> [Assigned task] This exercise calls for the line with "Task: Click the Paste clipboard icon", the line with "Click the terminal cursor on bottom prompt", and all lines between them in the material below, output exactly and with no other lines.

> [Dataset records]
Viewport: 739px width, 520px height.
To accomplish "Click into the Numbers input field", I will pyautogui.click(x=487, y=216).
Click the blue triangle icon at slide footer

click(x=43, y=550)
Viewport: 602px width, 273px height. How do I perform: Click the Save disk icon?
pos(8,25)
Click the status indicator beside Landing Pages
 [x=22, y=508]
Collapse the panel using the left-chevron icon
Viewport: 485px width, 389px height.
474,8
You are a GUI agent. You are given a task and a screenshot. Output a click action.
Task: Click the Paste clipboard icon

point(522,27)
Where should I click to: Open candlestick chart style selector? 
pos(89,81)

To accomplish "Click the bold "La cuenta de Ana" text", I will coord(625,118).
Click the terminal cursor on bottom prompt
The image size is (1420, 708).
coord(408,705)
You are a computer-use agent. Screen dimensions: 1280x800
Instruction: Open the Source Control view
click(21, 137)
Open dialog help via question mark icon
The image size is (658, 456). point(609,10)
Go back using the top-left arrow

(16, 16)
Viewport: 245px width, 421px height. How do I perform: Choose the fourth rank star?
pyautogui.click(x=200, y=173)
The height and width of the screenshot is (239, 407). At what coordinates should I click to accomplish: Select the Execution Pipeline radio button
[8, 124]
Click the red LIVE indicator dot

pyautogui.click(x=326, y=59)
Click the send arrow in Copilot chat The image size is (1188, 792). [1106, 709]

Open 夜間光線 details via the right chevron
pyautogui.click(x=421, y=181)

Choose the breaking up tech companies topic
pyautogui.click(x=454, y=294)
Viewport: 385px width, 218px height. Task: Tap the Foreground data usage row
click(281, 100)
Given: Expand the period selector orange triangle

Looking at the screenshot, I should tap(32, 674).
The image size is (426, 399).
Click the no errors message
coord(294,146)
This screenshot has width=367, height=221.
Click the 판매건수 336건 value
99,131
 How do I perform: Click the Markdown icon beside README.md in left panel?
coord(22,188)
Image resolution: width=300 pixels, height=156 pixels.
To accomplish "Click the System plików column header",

> [Exercise result]
Task: Click the Paste clipboard icon

point(522,27)
Where should I click to: Open candlestick chart style selector? 
pos(89,81)

To accomplish "Click the bold "La cuenta de Ana" text", I will coord(625,118).
Click the terminal cursor on bottom prompt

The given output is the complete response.